CAMILA FLABOREA [1]
Provavelmente, de todos os nossos sentimentos, o único que de fato não é nosso é a
esperança. A esperança pertence à vida, é a própria vida se defendendo.
J. Cortázar
Durou pouco este encontro. Dois dias, mais precisamente. Terminou no dia 10 de fevereiro, no meio da manhã.
Vou colocar assim: ficava imaginando quando ela chegaria, quando iríamos novamente compartilhar daquela intimidade tranquila, corriqueira, que alegra os dias despretensiosamente.
Aos poucos, as fotos foram chegando. Uma pessoa, depois outra e mais outra e, por fim, tantos queridos vacinados com a primeira dose! A convocação aos psicólogos com mais de sessenta anos foi atendida em massa. Estarão de volta ao fronte, ao corpo a corpo com os pacientes, em segurança. Orientador, professor, amigo, colega. Todos vacinados - e ela me tomava o coração... a esperança chegava novamente depois de um tenebroso inverno.
A esperança é material escasso para quem se informa a respeito do rumo das políticas públicas no Brasil bolsonarista. Imaginem vocês que maravilha foi esse reencontro.
Mas não demorou quase nada a vir de chofre a realidade e me tirar do meu idílio.
O artigo publicado na Folha de São Paulo pelo jornalista Marcelo Coelho me causou um tremendo mal-estar. Confesso que de início titubeei: minha alegria, minha esperança era então ilegítima? Estava compactuando com uma ação sórdida de privilegiados que decidiram furar a fila?
Li e reli a reportagem e não conseguia articular meus pensamentos, era só aquele mal-estar no estômago quando o vídeo de Maria Silvia Borghese veio me resgatar. Tive o privilégio de ter sido sua aluna em minha formação e sua clareza continua impecável.
Ela chamou a atenção para a real discussão a ser feita: a discussão da política pública do PNI que deve definir a prioridade da prioridade em tempos de escassez de vacina. Se eu pudesse, dizia ela, teria pego minha dose e oferecido a alguém outro, um coveiro, pessoa em situação de rua, em privação de liberdade, a um professor… muitos que eu conheço teriam feito isso. Tinha vontade de responder a ela: Eu sei, Maria Silvia, eu sei!!
E foi aí que compreendi o que se passava, por dentro e por fora de mim.

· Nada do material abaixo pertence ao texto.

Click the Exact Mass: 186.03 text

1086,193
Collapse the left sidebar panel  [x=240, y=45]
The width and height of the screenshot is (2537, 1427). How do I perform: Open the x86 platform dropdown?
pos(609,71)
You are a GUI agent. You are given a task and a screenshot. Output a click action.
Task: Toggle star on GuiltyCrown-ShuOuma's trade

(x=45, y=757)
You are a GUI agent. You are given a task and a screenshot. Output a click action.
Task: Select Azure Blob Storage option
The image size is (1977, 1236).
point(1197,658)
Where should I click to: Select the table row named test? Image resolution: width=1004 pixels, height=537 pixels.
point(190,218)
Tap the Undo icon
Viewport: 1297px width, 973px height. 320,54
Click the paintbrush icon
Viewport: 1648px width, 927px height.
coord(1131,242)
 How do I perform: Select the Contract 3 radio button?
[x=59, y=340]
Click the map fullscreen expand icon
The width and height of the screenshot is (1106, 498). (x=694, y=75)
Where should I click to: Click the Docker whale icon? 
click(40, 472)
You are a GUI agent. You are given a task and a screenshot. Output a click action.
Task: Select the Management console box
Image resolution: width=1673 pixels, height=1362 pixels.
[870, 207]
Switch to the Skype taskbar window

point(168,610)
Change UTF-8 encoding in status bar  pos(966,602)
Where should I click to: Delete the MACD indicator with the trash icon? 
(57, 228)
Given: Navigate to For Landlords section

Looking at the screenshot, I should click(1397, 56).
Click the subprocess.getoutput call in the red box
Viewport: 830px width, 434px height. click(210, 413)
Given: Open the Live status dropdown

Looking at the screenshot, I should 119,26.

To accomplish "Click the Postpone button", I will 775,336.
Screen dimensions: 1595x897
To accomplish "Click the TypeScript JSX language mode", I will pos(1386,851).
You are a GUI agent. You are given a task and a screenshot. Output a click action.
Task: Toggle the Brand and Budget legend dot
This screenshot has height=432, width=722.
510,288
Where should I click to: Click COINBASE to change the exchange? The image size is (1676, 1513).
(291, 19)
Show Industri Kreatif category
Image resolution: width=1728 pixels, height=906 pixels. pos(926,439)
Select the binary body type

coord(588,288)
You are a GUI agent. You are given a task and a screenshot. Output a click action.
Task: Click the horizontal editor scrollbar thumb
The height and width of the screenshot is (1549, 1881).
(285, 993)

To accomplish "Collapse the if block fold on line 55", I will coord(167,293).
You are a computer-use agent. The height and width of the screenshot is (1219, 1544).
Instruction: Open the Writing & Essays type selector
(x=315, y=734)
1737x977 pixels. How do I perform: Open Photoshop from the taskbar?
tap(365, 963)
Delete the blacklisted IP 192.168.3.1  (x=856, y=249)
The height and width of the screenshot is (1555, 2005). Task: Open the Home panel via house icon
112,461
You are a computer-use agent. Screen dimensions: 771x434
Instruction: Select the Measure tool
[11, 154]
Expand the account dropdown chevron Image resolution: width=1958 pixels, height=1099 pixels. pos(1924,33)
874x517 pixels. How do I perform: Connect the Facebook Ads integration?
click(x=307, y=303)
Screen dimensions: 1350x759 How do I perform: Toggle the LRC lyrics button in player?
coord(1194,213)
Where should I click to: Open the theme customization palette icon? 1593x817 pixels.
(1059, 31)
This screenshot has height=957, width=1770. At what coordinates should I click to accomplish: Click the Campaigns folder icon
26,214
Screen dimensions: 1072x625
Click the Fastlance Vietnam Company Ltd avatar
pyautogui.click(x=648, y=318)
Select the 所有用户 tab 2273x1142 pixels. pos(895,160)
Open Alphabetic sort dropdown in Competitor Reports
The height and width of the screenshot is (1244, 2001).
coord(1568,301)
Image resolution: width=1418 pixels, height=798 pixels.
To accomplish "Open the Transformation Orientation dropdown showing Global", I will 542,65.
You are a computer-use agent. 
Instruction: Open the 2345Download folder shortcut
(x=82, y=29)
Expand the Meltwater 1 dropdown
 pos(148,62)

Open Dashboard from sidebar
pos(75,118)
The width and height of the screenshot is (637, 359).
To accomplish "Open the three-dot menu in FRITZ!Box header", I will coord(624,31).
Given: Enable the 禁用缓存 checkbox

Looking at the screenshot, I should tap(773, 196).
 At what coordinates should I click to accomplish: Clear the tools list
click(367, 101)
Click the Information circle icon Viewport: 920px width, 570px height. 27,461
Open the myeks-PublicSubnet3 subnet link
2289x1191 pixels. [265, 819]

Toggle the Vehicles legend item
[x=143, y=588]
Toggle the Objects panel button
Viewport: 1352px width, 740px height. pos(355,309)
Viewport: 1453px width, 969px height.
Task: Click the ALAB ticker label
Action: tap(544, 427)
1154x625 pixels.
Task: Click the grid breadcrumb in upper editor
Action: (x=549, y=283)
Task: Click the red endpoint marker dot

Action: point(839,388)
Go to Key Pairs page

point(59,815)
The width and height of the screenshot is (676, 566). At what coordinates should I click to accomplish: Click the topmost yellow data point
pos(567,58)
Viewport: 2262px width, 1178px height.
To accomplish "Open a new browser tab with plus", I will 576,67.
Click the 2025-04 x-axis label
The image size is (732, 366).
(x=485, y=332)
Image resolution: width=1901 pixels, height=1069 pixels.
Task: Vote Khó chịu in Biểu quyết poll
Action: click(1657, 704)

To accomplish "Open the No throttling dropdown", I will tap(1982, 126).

Será que chegamos ao ponto de entender que as políticas públicas precisarão ser integralmente substituídas por ações individuais? Devem todos os psicólogos, convocados a se vacinar, pegar suas doses e sair em marcha oferecendo a quem é ainda mais vulnerável?
Vamos demonizar uma classe de profissionais, a da Saúde Mental - lidando com sequelas graves da pandemia – por que não conseguimos discutir de modo eficaz e civilizado a organização de um plano de vacinação e suas prioridades?
Os tempos estão tão confusos que me vi à beira de desconfiar que minha esperança era negacionismo, era indevida, que prejudicava alguém. Resistir a essa avalanche tem sido um duro exercício diário. A tal era da pós-verdade, com sua guerra de narrativas, não é para iniciantes no mundo. É preciso fincar os pés e pensar, todos os dias, a todo momento.
Percebi que minha desesperança estava comigo mais uma vez. Em contraste com a alegria pela segurança de alguns, a tristeza dos tempos que vivemos. Os inimigos são eleitos levianamente, e mudam a cada dia. São tempos de furar fila, de doses que não são aplicadas em idosos (forjando a vacinação), são tempos de farinha pouca. Nesse caso, meu pirão primeiro. E quem for chamado para recebê-lo que não eu, será meu inimigo, o demônio do dia.
A alegria da esperança foi ceifada - antes mesmo do carnaval chegar - pela realidade sombria de tempos rudes na esfera coletiva e subjetiva.
[1] Psicanalista, membro do Departamento de Psicanálise do Instituto Sedes Sapientiae, integrante da equipe editorial deste Boletim.